In all their analyses, the study authors did not find “any oncological benefit” of either surgery over the other. The authors noted the goal of pleural mesothelioma surgery should be to remove as much cancer, as safely as possible. Although EPP potentially removes more cancer, it also demonstrated a higher risk of perioperative complications and death. As such, they concluded that future studies should focus on P/D as the main surgical approach.
Past P/D Versus EPP Study Results*
Study Time Period: 1982 to 2012
Study Location: Italy
# Patients: 1365
P/D Median Survival: 20.5 months
EPP Median Survival: 18.8 months
Study Time Period: 2001 to 2013
Study Location: Turkey
# Patients: 76
P/D Median Survival: 27 months
EPP Median Survival: 17 months
Study Time Period: 2004 to 2011
Study Location: United Kingdom
# Patients: 79
P/D Median Survival: 23 months
EPP Median Survival: 12.8 months
Study Time Period: 1998 to 2009
Study Location: Italy
# Patients: 39
P/D Median Survival: 25 months
EPP Median Survival: 20 months
Which Is Better: Pleurectomy and Decortication (P/D) or Extrapleural Pneumonectomy (EPP)?

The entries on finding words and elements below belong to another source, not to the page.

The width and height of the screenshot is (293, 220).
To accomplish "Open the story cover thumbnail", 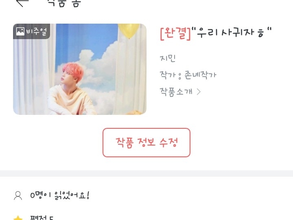I will pyautogui.click(x=80, y=69).
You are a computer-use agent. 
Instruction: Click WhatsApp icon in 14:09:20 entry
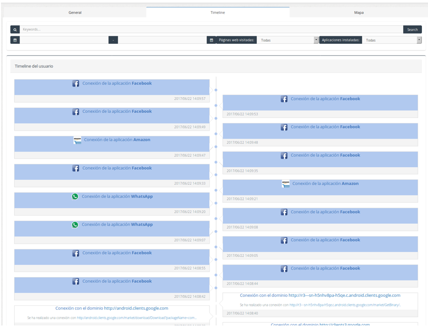(75, 196)
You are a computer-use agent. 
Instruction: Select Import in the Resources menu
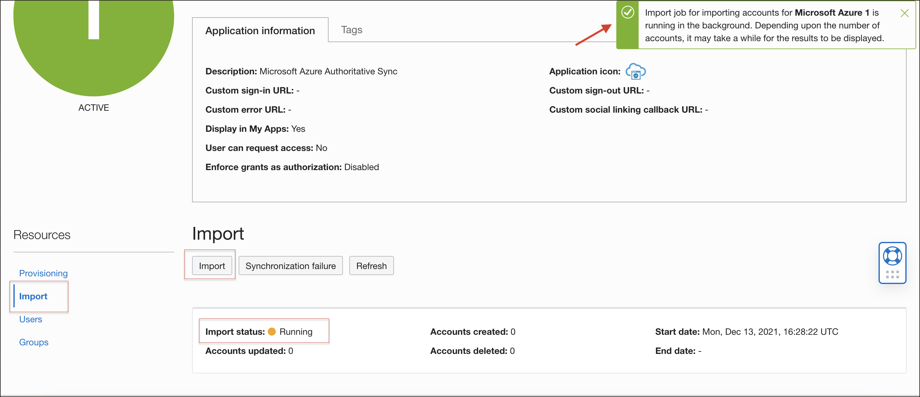(33, 296)
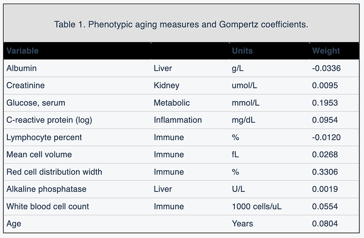Select the umol/L units cell

244,85
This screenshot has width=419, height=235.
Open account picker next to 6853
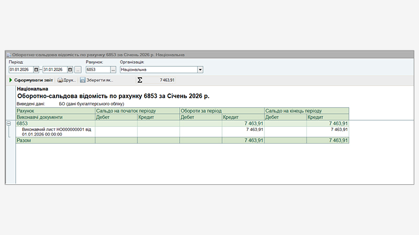(113, 69)
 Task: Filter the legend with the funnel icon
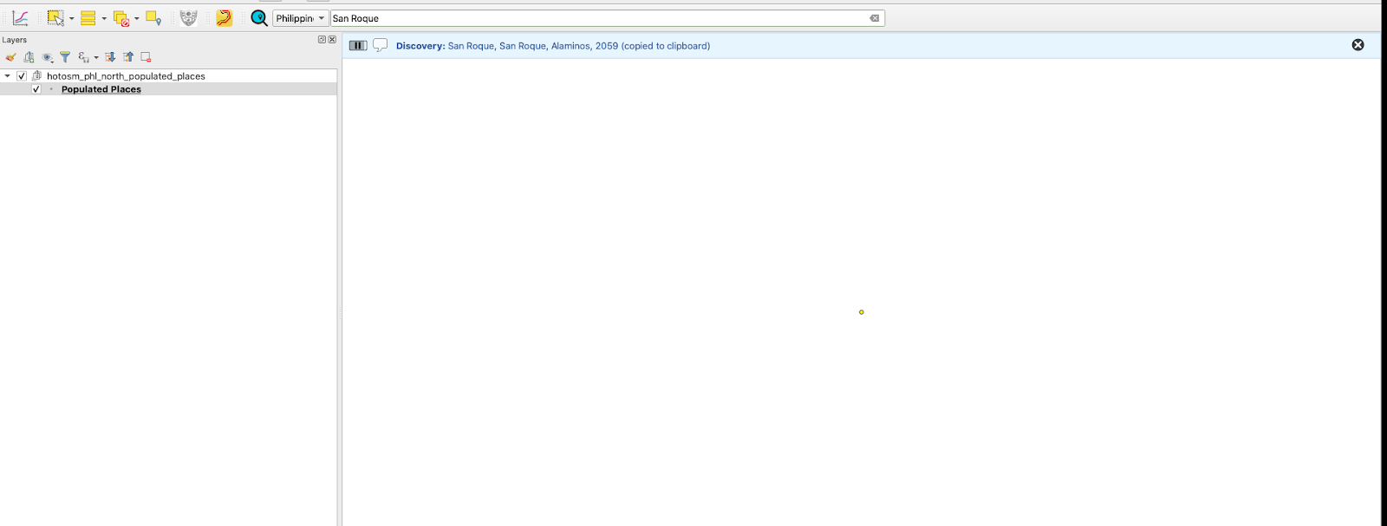click(65, 57)
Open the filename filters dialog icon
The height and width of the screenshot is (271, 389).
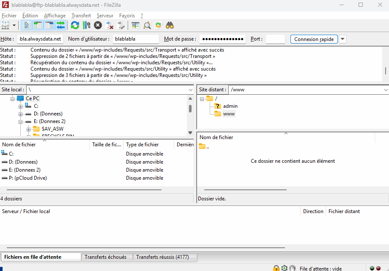coord(135,25)
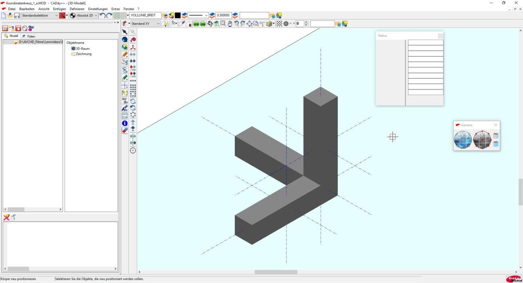The width and height of the screenshot is (523, 283).
Task: Close the Kamera panel
Action: click(x=495, y=125)
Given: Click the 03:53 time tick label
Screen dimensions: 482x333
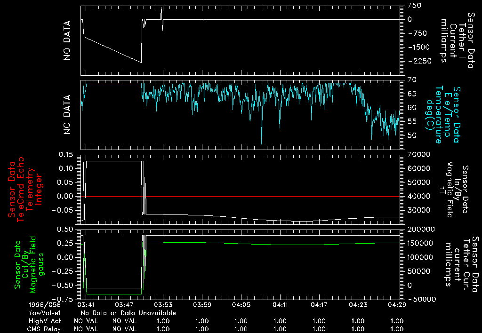Looking at the screenshot, I should pos(163,305).
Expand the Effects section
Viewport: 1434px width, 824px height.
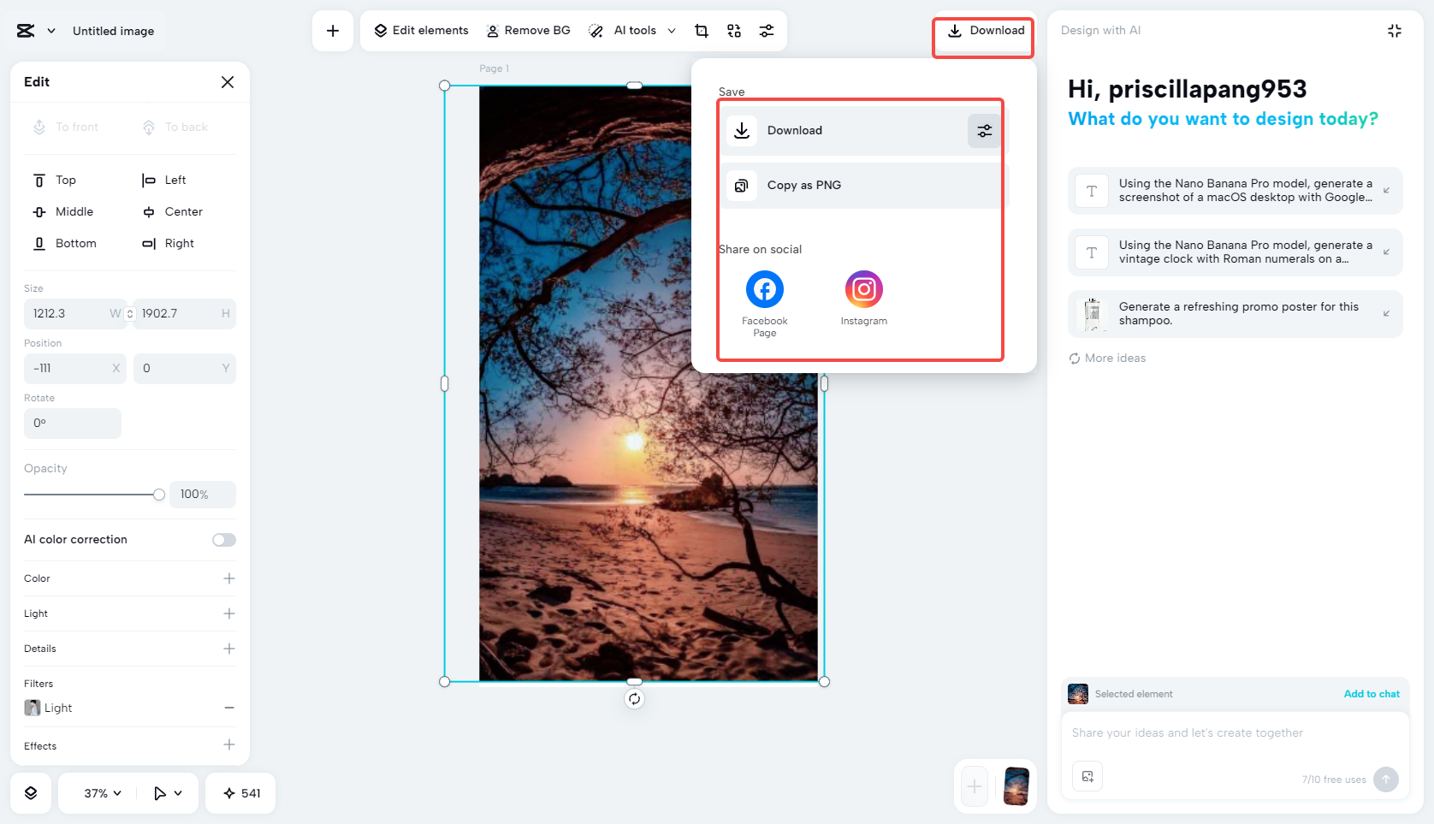pyautogui.click(x=228, y=745)
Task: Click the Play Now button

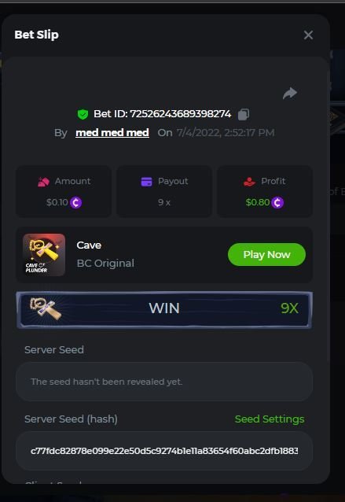Action: 266,254
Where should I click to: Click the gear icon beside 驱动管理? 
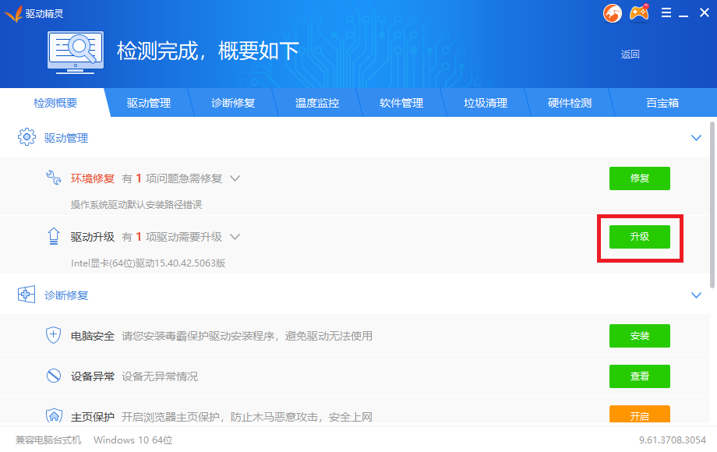coord(28,137)
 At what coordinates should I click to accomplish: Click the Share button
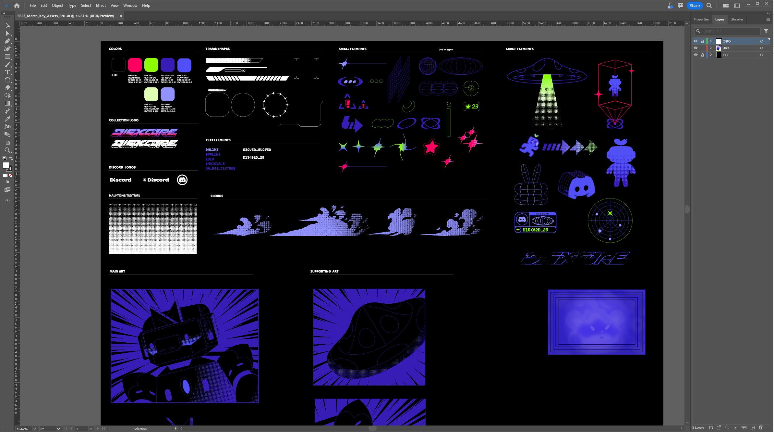coord(695,6)
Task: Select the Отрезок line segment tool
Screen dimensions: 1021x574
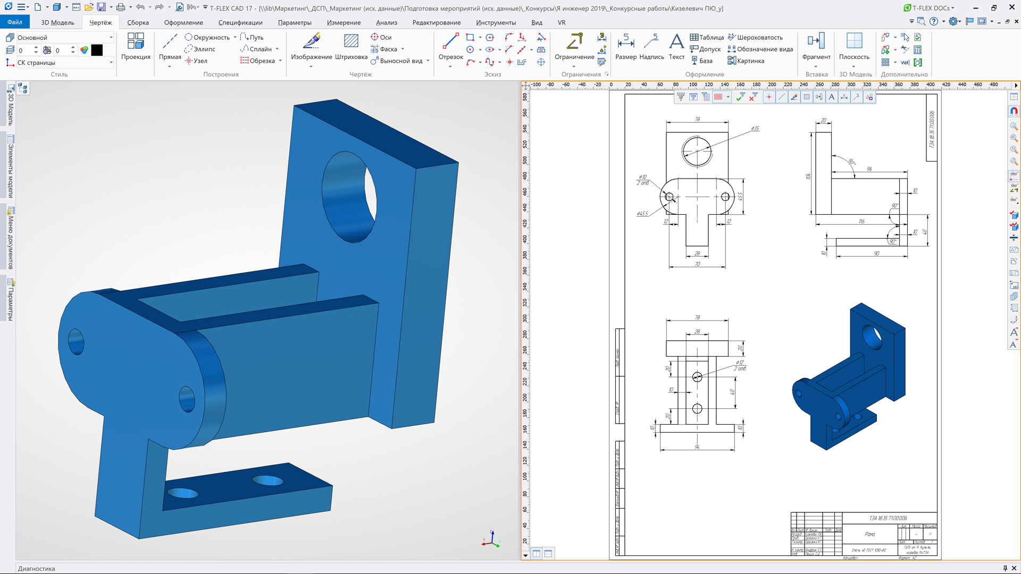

Speaking generally, recent studies support more widespread application of P/D rather than EPP. The American Society of Clinical Oncology recommends P/D or EPD as the first choice over EPP as well. Some experts go further, claiming EPP should be abandoned altogether and “consigned to the surgical history books.”
Still, the ultimate decision should be made on an individual basis. Patients considering either procedure should discuss their options with a top mesothelioma surgeon.